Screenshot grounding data
Content starts

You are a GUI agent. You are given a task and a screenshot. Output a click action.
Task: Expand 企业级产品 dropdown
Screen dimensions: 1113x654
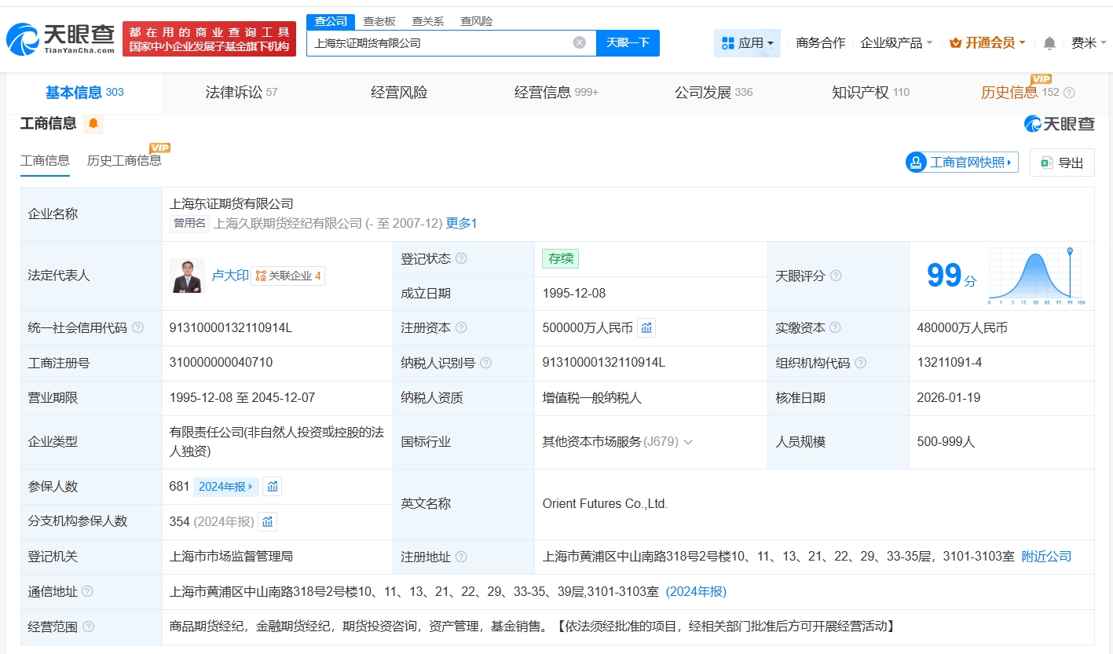coord(896,43)
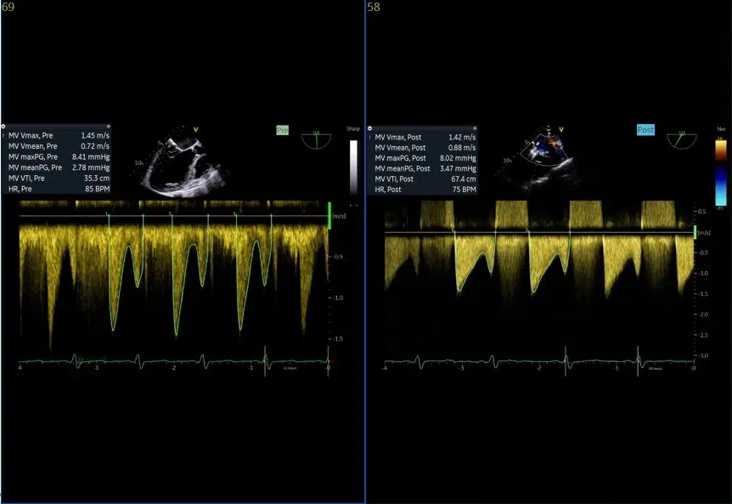732x504 pixels.
Task: Click the pin icon on Post measurement panel
Action: (x=474, y=127)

Content ends

> [Task directions]: Although the records contain pictures, your copy should hold only the text, reproduced exactly.

> [Written answer]:
You are a GUI agent. You are given a task and a screenshot. Output a click action.
Task: Expand 企业级产品 dropdown
Screen dimensions: 1113x654
coord(896,43)
732x504 pixels.
Task: Click the pin icon on Post measurement panel
Action: (x=474, y=127)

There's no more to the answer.